OPEC has agreed its first limit on oil output since 2008, sources in the producer group told Reuters, with Saudi Arabia accepting “a big hit” on its production and agreeing to arch-rival Iran freezing output at pre-sanctions levels.

Brent crude futures jumped 8 percent to more than $50 a barrel after Riyadh signaled it had finally reached a compromise with Iran after insisting in recent weeks that Tehran fully participate in any cut.

The source said the Organization of the Petroleum Exporting Countries had on Wednesday agreed on a proposal by member Algeria to reduce production by around 4.5 percent, or about 1.2 million barrels per day.

Saudi Arabia would contribute around 0.5 million bpd by reducing output to 10.06 million bpd, the source said, while Iran would freeze output at close to current levels of 3.797 million bpd and other members would also cut production.

The source added that OPEC had also suspended Indonesia from OPEC and hence the exact combined reduction was yet to be calculated. The meeting was still ongoing after around six hours of debate.

“OPEC has proved to the skeptics that it is not dead. The move will speed up market rebalancing and erosion of the global oil glut,” said OPEC watcher Amrita Sen from Energy Aspects.

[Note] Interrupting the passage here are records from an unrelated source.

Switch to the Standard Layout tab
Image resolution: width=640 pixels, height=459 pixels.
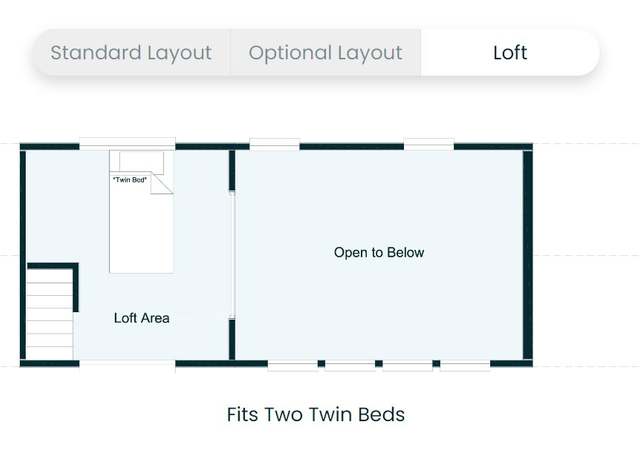point(131,53)
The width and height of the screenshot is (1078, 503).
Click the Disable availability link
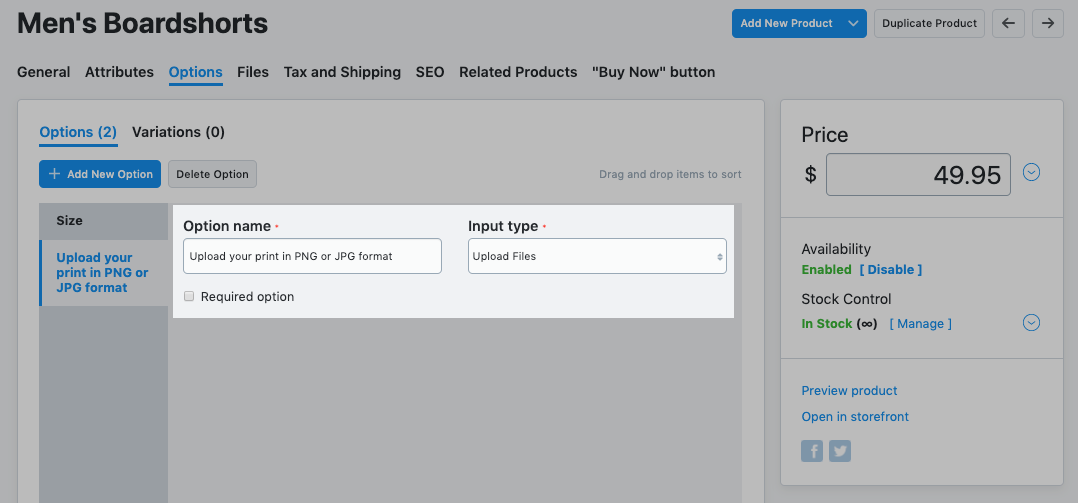(890, 270)
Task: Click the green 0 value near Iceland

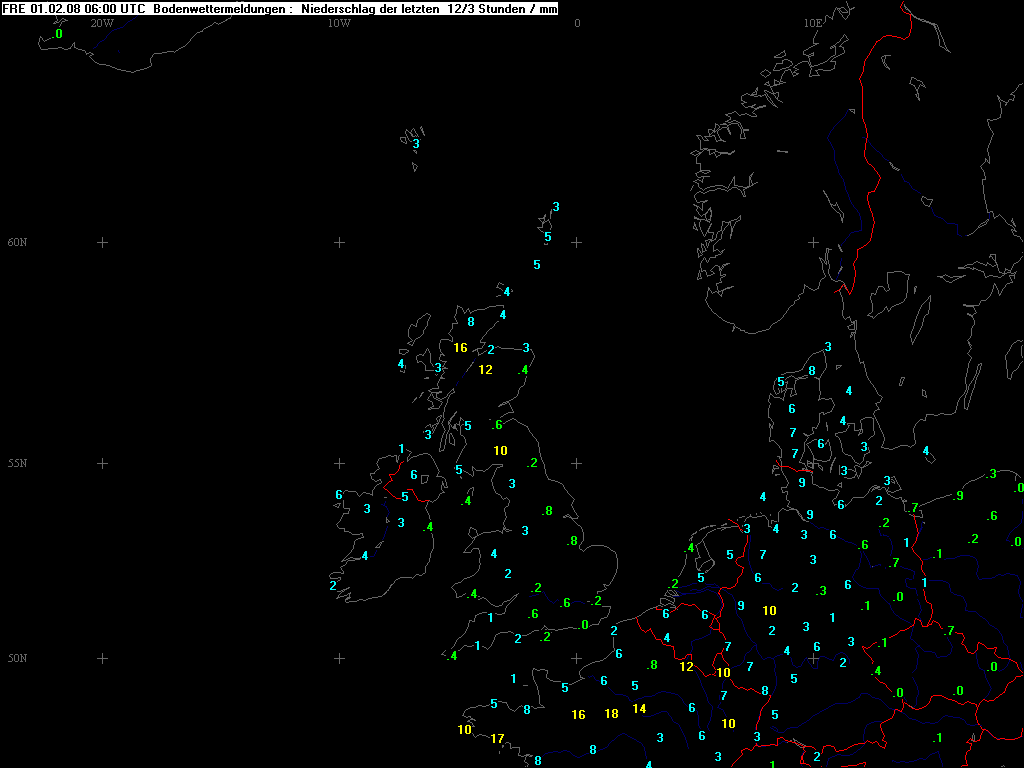Action: (x=58, y=34)
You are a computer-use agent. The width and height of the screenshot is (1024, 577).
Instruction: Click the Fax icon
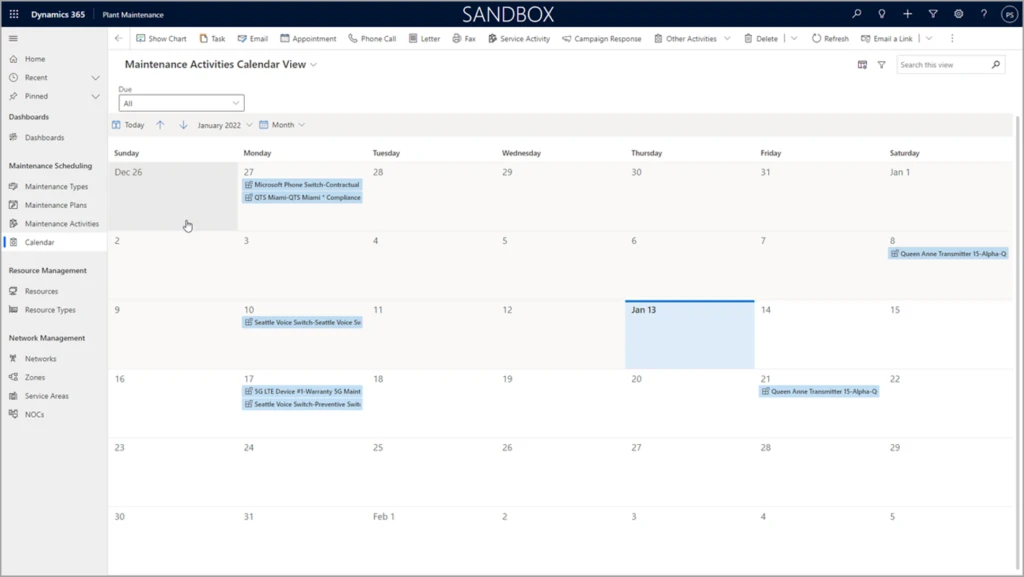click(457, 38)
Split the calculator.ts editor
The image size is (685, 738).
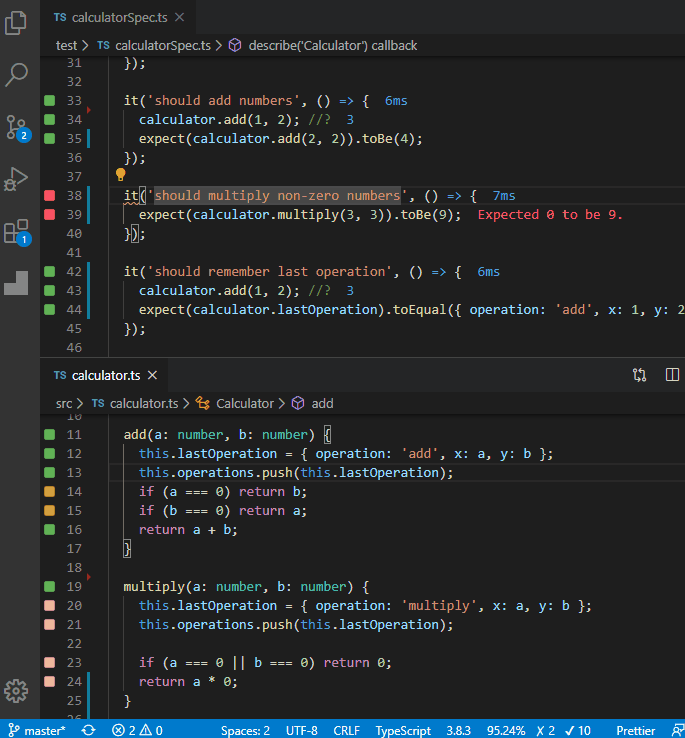click(x=672, y=375)
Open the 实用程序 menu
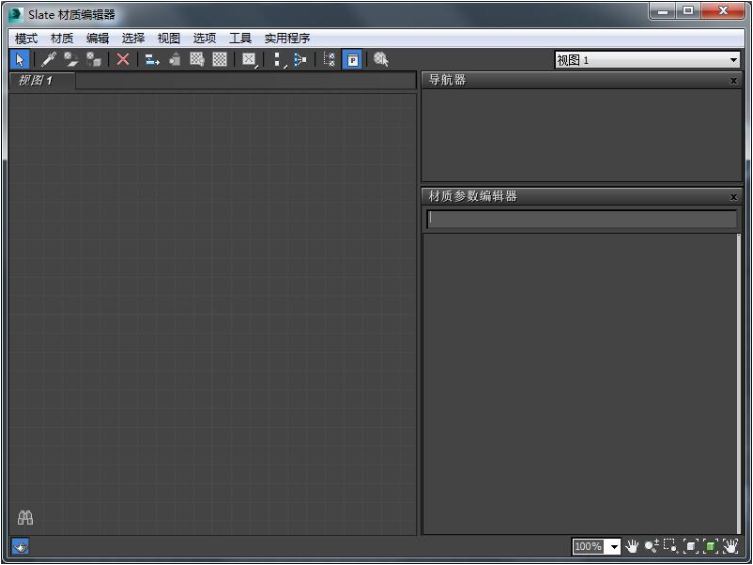This screenshot has height=565, width=753. pyautogui.click(x=287, y=38)
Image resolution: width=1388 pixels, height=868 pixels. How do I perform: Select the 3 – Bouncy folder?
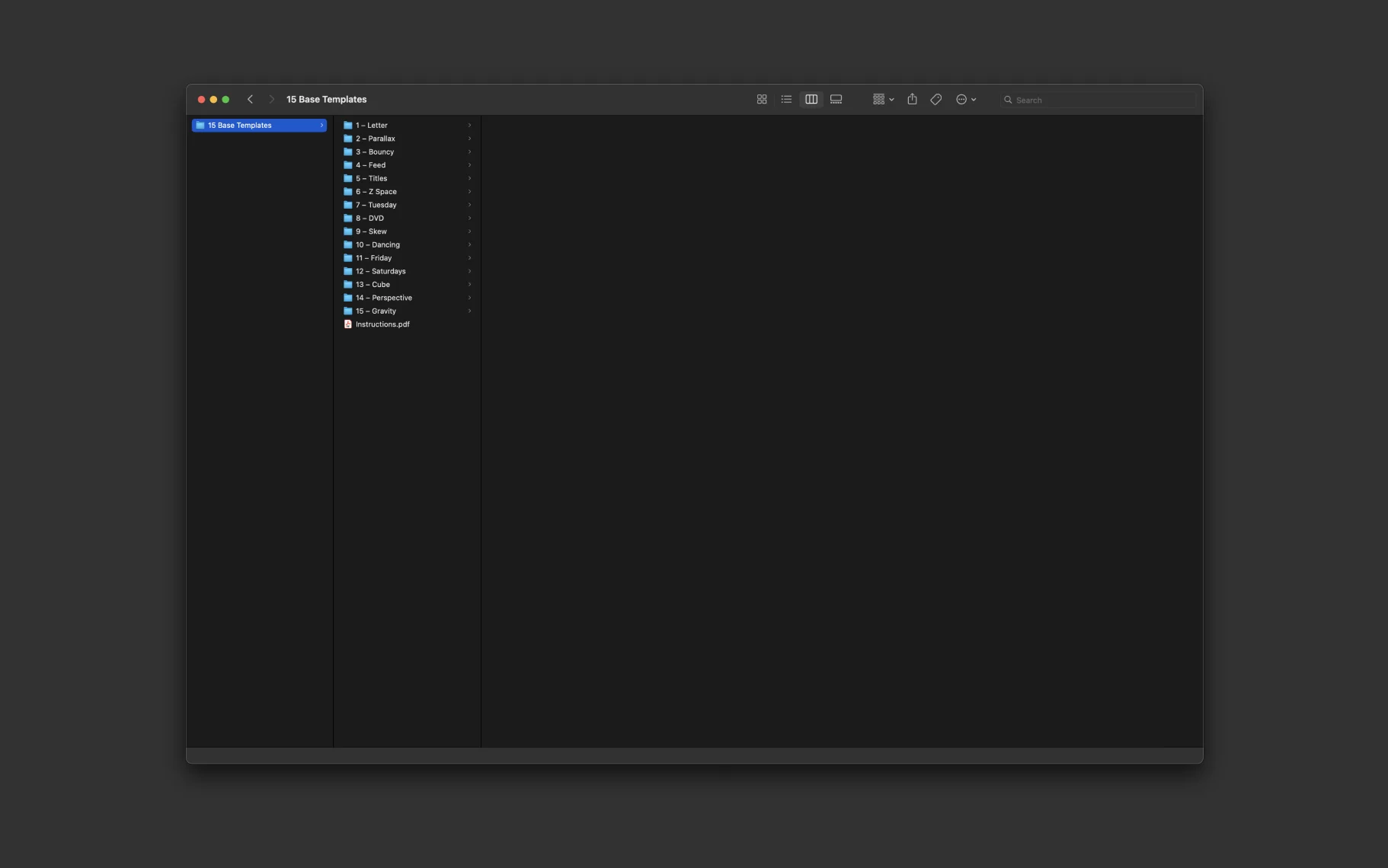point(375,152)
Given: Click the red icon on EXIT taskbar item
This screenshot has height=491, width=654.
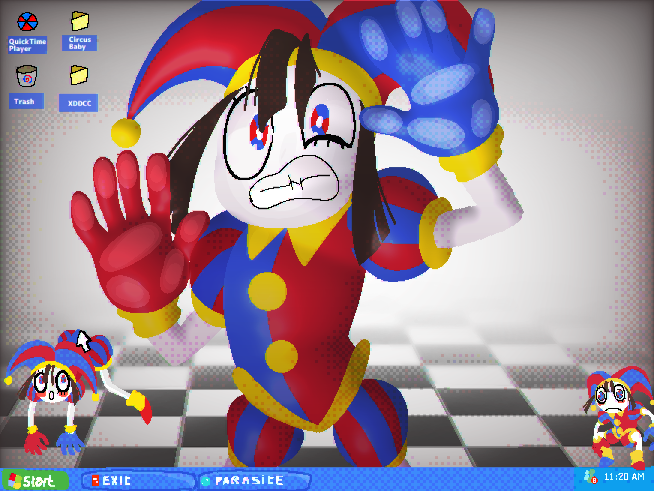Looking at the screenshot, I should point(95,481).
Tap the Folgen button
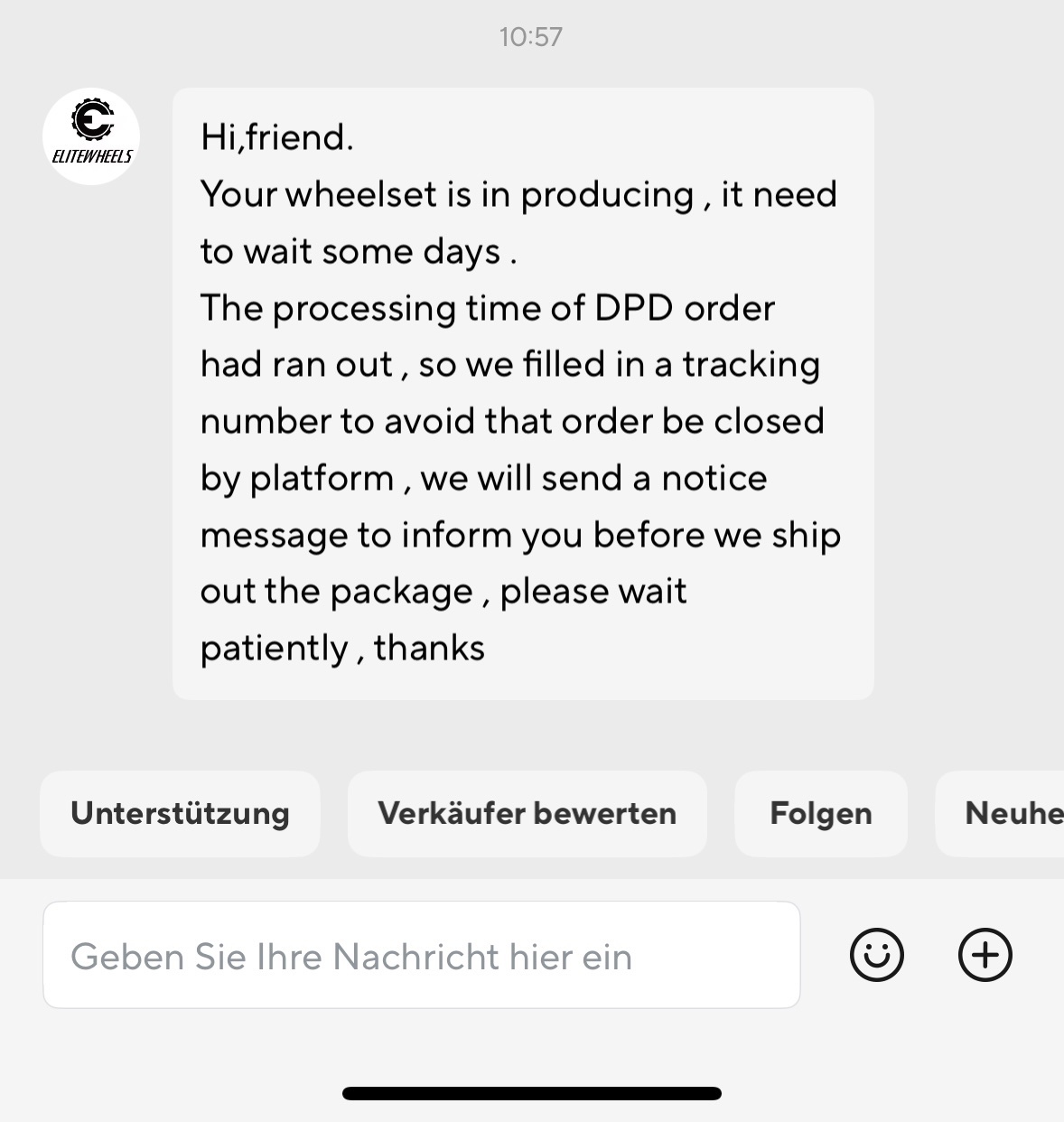This screenshot has height=1122, width=1064. point(820,813)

Before the meeting, Saudi Energy Minister Khalid al-Falih said OPEC was indeed focusing on significant cuts and hoped Russia and other non-OPEC producers would contribute a reduction of another 0.6 million bpd.

“It will mean that we (Saudi) take a big cut and a big hit from our current production and from our forecast for 2017,” Falih said.

Clashes between Saudi Arabia and Iran have dominated many previous OPEC meetings.

But the tone changed on Wednesday with Iranian Oil Minister Bijan Zanganeh saying he was positive since Iran had not been asked to cut output.

He also said Russia was ready to reduce production.

“Moscow have agreed to reduce their production and cut after our decision,” Zanganeh said.

NON-OPEC CONTRIBUTIONS

OPEC, which accounts for a third of global oil production, made a preliminary agreement in Algiers in September to cap output in an effort to prop up oil prices, which have halved since mid-2014.

OPEC said it would exempt Iran, Libya and Nigeria from cuts as their output has been crimped by unrest and sanctions.

The September deal was seen as a victory for Iran. Tehran has long argued it wants to raise production to regain market share lost under Western sanctions, when Saudi Arabia increased output.

Sources said that out of additional non-OPEC cuts of 0.6 million bpd, OPEC expected Russia to cut by 0.4 million. A Russian ministry source said the figure was “a bit excessive”.

OPEC member Iraq has also been pressing for higher output limits, saying it needs more money to fight the militant group Islamic State.

Iran and Iraq together produce over 8 million bpd, only slightly behind long-time leader Saudi with 10.5 million bpd.

“If you get this deal done, it would be huge. You remove a lot of oil from the market and you get the Russian participation,” said veteran OPEC watcher and founder of Pira consultancy Gary Ross.

Bob McNally, president of Washington-based consultancy Rapidan group, said on Twitter that compliance with cuts would be key: “In deals with Russia, OPEC is like (the late U.S.) President (Ronald) Reagan used to say: ‘Trust but verify’.”

(Additional reporting by Vladimir Soldatkin, Shadia Nasralla and Lisa Barrington; Writing by Dmitry Zhdannikov; Editing by Dale Hudson)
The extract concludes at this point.